Work instruction:
Your task is to repeat the lines below exactly, excluding any pictures they contain.

+++ Data extracts +++

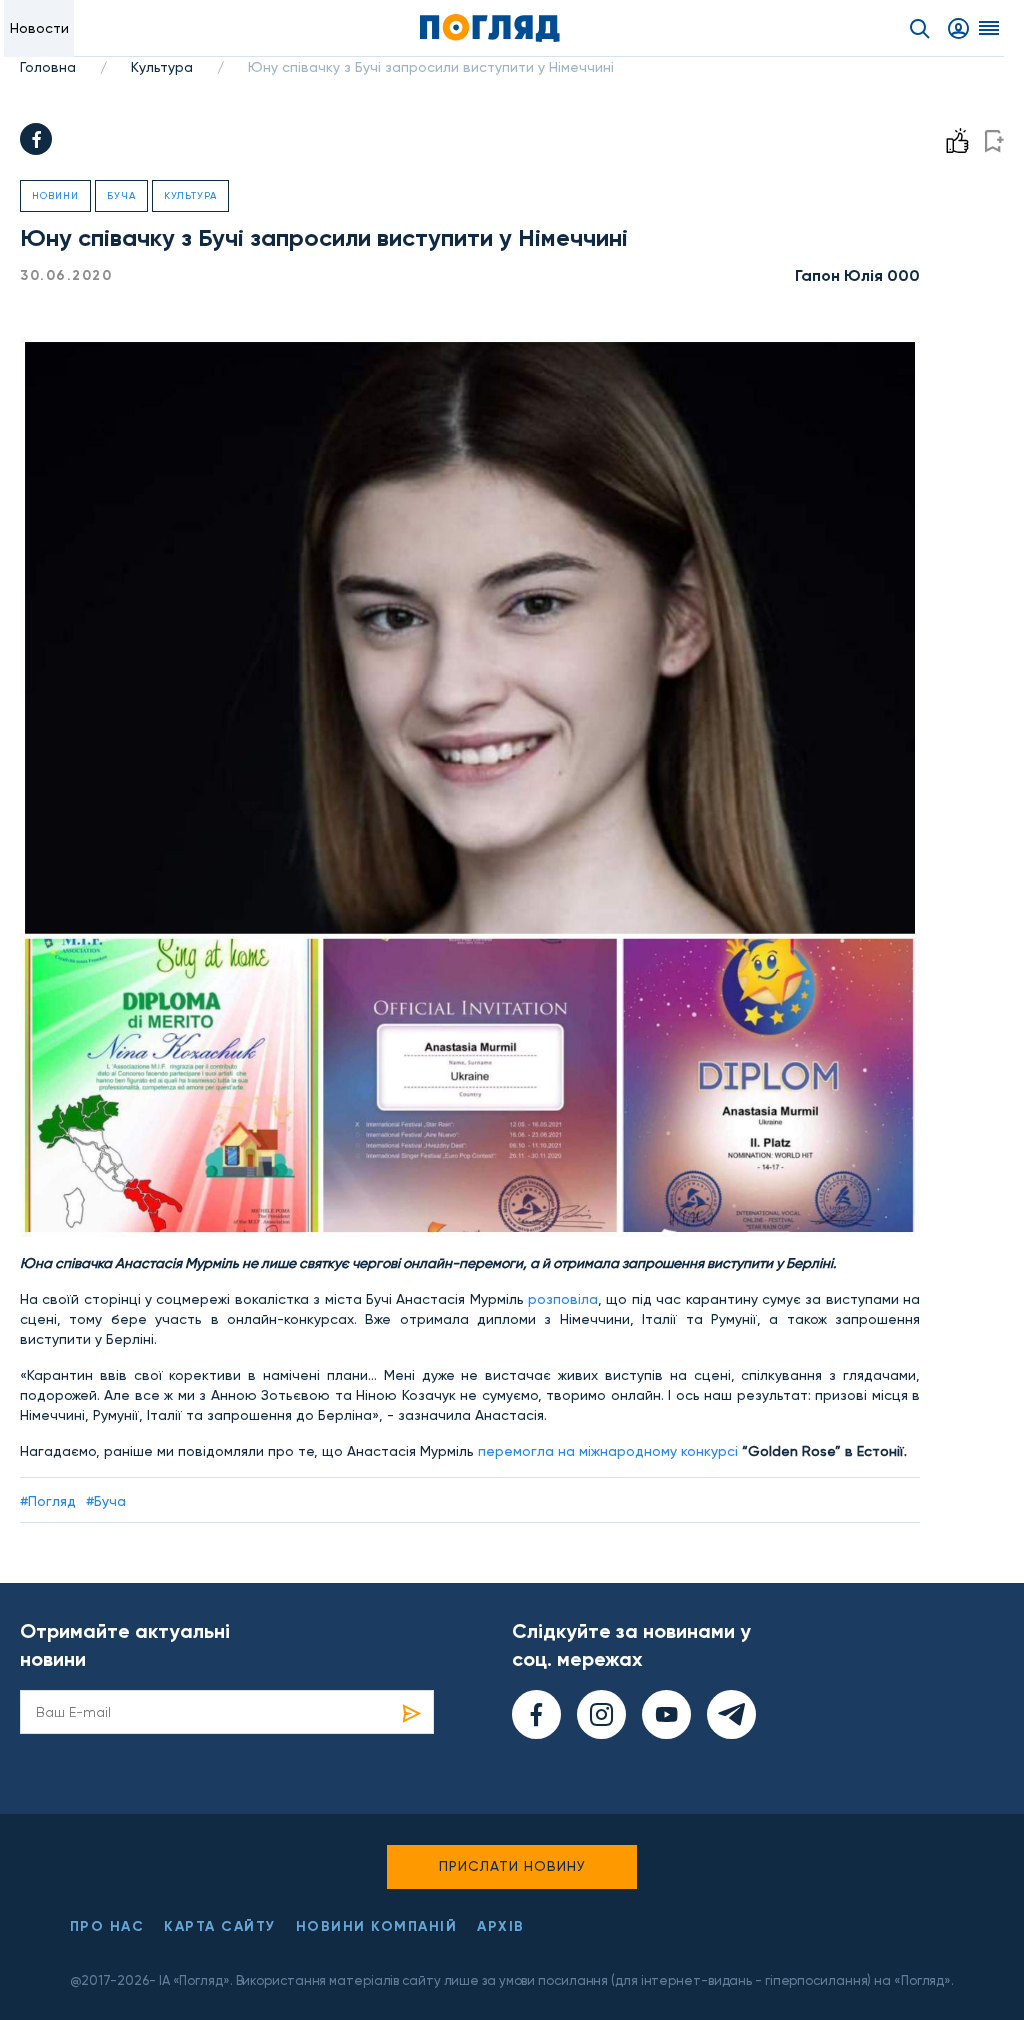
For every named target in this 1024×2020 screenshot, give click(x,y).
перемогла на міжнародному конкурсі (608, 1451)
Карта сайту (220, 1926)
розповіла (563, 1299)
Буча (121, 195)
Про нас (107, 1926)
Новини (55, 195)
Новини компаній (377, 1926)
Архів (501, 1926)
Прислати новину (512, 1866)
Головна (48, 67)
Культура (162, 67)
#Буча (106, 1501)
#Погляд (48, 1501)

+++

Solved problem:
For every named target in this 1024×2020 screenshot, give click(x,y).
перемогла на міжнародному конкурсі (608, 1451)
Карта сайту (220, 1926)
розповіла (563, 1299)
Буча (121, 195)
Про нас (107, 1926)
Новини (55, 195)
Новини компаній (377, 1926)
Архів (501, 1926)
Прислати новину (512, 1866)
Головна (48, 67)
Культура (162, 67)
#Буча (106, 1501)
#Погляд (48, 1501)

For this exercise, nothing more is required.